# [Passage to read]
#####
It’s the kind of thing you read about in the papers, in stories from the Middle East or a Latin American dictatorship — in countries that, as Mr. Lilienthal said, “we don’t see ourselves as.”
Raids like this are just the most visceral example of how our broken immigration system has warped our values, causing us to engage in behaviors counter to the and why reform is desperately needed. There are an estimated 12 million undocumented immigrants in the United States, and they are the targets not only of official government sanction, but vilification and in some cases violence.
But the immigrants are not the problem. They are a “symptom of the problem,” Mr. Lilienthal said, one that cries out for humane reform that includes a path toward legalization, a reduction in the backlog of visa applications, due-process reforms and stricter workplace standards (enforcement of minimum wage, safety and organizing rules). Without these reforms, he said, the unscrupulous — employers seeking to pay the lowest possible wages, “coyotes” who smuggle workers into the country — will continue exploiting the undocumented.
A coalition of about 200 labor, religious and civil rights organizations — Reform Immigration FOR America — has kicked off a campaign hoping to place immigration reform back on the federal agenda. The organization held a press conference June 4 in Washington, according to New American Media, an ethnic media consortium, at which it outlined its goals, which included family reunification and many of the reforms advocates like Mr. Lilienthal propose.
“Our nation’s broken immigration system isn’t working for anybody,” AFL-CIO Executive Vice President Arlene Holt Baker said during the press conference, “not immigrant workers who are routinely exploited by companies, and not U.S. born workers whose living standards are being undermined by the creation of a new ‘underclass.’ As a part of broad-based economic recovery, we need a comprehensive solution — and soon.”
Senate President Harry Reid, D-Nev., said Friday that he wants to see reform legislation this year, while President Barack Obama has said he wants to jump-state the debate this year.
That’s not going to be easy. Opponents of what I’ll call humane reform — i.e., the “close-the-border” crowd — have no interest in helping the folks already here. Americans for Legal Immigration, for instance, is calling for a crackdown on employers and workers, including denial of basic services, and deportation of many here illegally.
#####
[Stored data entries]
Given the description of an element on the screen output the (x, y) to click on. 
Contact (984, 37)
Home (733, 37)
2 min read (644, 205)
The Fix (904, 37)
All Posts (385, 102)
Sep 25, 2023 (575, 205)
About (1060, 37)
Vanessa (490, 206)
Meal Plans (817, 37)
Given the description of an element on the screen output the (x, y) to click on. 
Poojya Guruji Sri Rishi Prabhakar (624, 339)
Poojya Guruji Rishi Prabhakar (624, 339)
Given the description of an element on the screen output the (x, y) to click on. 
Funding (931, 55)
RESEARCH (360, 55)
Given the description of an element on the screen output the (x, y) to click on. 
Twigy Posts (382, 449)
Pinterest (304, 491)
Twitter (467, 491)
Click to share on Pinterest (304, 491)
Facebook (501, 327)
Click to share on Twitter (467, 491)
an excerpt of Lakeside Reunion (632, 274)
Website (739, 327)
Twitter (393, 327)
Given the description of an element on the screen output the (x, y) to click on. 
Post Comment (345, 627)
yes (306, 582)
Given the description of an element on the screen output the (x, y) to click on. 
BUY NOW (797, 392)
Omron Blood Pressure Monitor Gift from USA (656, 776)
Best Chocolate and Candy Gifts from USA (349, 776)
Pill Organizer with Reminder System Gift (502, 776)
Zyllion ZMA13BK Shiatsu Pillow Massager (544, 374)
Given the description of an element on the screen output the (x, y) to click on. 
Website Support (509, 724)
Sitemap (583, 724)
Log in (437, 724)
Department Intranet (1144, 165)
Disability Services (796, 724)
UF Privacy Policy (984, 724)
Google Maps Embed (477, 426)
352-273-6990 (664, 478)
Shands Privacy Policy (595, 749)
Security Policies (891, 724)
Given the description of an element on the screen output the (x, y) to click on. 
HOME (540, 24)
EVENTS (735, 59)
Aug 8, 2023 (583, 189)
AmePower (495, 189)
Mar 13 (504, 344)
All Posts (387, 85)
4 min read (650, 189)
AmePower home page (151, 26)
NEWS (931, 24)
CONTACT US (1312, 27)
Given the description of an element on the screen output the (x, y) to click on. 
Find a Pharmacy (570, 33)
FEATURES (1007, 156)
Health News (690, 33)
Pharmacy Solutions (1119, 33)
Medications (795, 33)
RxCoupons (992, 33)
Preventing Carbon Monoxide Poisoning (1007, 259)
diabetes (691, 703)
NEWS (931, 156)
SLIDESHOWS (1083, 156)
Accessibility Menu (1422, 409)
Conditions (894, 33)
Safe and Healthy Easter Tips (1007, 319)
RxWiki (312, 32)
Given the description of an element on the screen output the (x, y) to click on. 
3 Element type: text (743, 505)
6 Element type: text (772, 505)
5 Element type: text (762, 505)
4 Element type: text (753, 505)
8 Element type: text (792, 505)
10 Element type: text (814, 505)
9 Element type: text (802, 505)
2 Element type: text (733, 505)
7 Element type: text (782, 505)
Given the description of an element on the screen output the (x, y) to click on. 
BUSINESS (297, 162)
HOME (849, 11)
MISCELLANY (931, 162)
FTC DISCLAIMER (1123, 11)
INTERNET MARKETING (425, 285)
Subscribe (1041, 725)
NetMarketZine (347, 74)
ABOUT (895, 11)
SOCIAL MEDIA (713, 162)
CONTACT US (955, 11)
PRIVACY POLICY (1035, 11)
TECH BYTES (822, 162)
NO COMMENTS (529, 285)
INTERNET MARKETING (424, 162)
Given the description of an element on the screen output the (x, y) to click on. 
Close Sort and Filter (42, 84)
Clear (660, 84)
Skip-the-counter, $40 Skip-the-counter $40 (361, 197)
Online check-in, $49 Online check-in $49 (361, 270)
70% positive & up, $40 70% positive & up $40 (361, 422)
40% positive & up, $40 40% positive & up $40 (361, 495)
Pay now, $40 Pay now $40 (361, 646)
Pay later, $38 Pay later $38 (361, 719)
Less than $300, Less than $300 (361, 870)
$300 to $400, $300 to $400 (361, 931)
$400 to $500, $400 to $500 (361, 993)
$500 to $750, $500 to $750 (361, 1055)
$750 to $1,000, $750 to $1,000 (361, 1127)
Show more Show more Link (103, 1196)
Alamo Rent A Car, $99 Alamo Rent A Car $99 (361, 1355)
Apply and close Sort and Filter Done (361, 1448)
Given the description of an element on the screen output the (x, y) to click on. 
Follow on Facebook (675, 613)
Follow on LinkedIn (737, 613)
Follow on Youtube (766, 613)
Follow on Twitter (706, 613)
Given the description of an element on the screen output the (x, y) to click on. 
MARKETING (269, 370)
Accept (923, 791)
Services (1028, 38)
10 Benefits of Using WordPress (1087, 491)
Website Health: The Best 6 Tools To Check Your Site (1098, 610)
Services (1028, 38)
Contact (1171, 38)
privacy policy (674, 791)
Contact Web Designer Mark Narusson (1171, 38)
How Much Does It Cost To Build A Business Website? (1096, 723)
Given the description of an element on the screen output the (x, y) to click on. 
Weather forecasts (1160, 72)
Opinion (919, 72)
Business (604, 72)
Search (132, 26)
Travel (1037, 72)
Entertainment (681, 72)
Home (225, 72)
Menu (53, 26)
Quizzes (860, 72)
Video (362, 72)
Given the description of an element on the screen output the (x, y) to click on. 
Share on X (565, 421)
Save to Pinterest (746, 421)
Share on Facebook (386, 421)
#####
# [Tasks to perform]
1. Edit the passage on immigration reform, starting with "Senate President Harry" and going on through "many here illegally.", and replace "deportation" with "removal".
2. Determine whether each statement below agrees with the passage on immigration reform: (a) Reform Immigration FOR America is a coalition of about 200 organizations; (b) the coalition held its press conference on June 4 in New York; (c) Arlene Holt Baker is the President of the AFL-CIO. Answer yes or no for each, and quote the deciding words of the passage.

# [Responses for each task]
1.
Senate President Harry Reid, D-Nev., said Friday that he wants to see reform legislation this year, while President Barack Obama has said he wants to jump-state the debate this year.
That’s not going to be easy. Opponents of what I’ll call humane reform — i.e., the “close-the-border” crowd — have no interest in helping the folks already here. Americans for Legal Immigration, for instance, is calling for a crackdown on employers and workers, including denial of basic services, and removal of many here illegally.

2.
(a) Yes: "A coalition of about 200 labor, religious and civil rights organizations — Reform Immigration FOR America"
(b) No: "held a press conference June 4 in Washington"
(c) No: "AFL-CIO Executive Vice President Arlene Holt Baker"